=== Data lines ===

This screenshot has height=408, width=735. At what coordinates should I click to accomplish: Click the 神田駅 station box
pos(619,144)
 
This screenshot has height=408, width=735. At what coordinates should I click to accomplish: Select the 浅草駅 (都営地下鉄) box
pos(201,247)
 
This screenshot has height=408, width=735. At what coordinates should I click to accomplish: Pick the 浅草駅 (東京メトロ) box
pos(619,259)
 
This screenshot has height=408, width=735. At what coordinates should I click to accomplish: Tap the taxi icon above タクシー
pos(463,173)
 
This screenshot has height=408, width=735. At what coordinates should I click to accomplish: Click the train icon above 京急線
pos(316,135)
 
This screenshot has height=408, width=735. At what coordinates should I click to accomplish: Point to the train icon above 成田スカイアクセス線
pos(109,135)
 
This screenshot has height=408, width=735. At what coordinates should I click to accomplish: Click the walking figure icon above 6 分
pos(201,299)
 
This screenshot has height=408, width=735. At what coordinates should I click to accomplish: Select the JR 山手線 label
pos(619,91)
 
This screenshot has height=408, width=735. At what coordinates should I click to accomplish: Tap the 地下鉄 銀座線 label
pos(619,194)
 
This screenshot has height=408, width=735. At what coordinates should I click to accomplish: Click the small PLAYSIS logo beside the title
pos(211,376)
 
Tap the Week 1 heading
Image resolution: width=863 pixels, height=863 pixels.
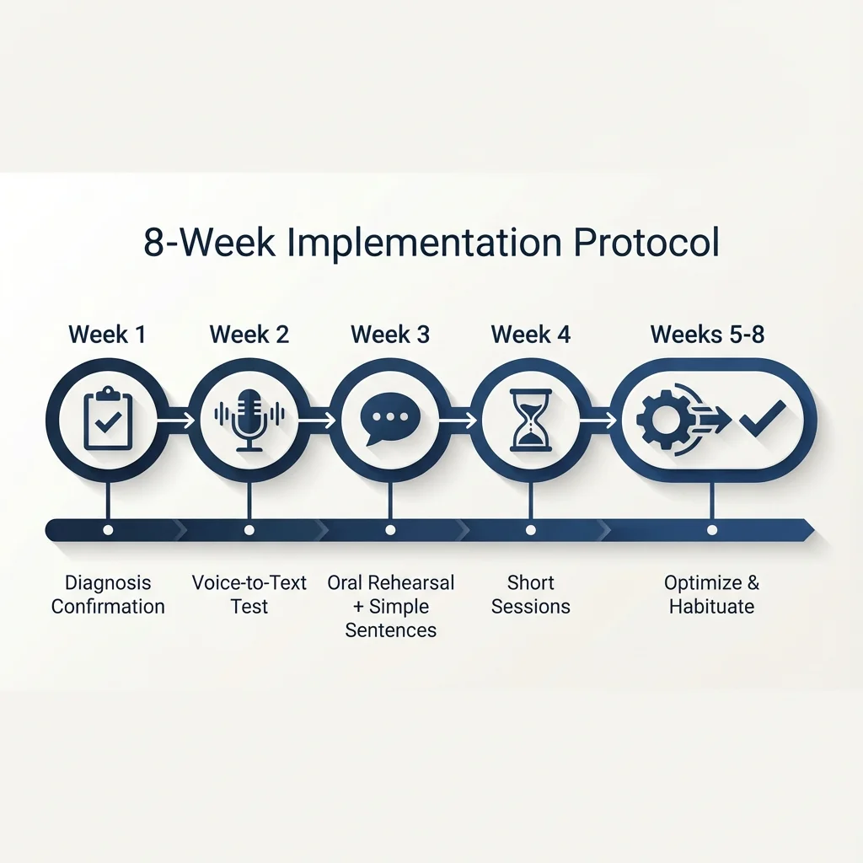coord(107,335)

===

● **Given request**: Convert every line of the items above into a JSON list of strings, one string per line, skipping blank lines. Leave the pictures out.

● **Problem solution**:
[
  "This screenshot has height=408, width=735. At what coordinates should I click to accomplish: Click the 神田駅 station box",
  "pos(619,144)",
  "This screenshot has height=408, width=735. At what coordinates should I click to accomplish: Select the 浅草駅 (都営地下鉄) box",
  "pos(201,247)",
  "This screenshot has height=408, width=735. At what coordinates should I click to accomplish: Pick the 浅草駅 (東京メトロ) box",
  "pos(619,259)",
  "This screenshot has height=408, width=735. At what coordinates should I click to accomplish: Tap the taxi icon above タクシー",
  "pos(463,173)",
  "This screenshot has height=408, width=735. At what coordinates should I click to accomplish: Click the train icon above 京急線",
  "pos(316,135)",
  "This screenshot has height=408, width=735. At what coordinates should I click to accomplish: Point to the train icon above 成田スカイアクセス線",
  "pos(109,135)",
  "This screenshot has height=408, width=735. At what coordinates should I click to accomplish: Click the walking figure icon above 6 分",
  "pos(201,299)",
  "This screenshot has height=408, width=735. At what coordinates should I click to accomplish: Select the JR 山手線 label",
  "pos(619,91)",
  "This screenshot has height=408, width=735. At what coordinates should I click to accomplish: Tap the 地下鉄 銀座線 label",
  "pos(619,194)",
  "This screenshot has height=408, width=735. At what coordinates should I click to accomplish: Click the small PLAYSIS logo beside the title",
  "pos(211,376)",
  "Tap the Week 1 heading",
  "Image resolution: width=863 pixels, height=863 pixels.",
  "coord(107,335)"
]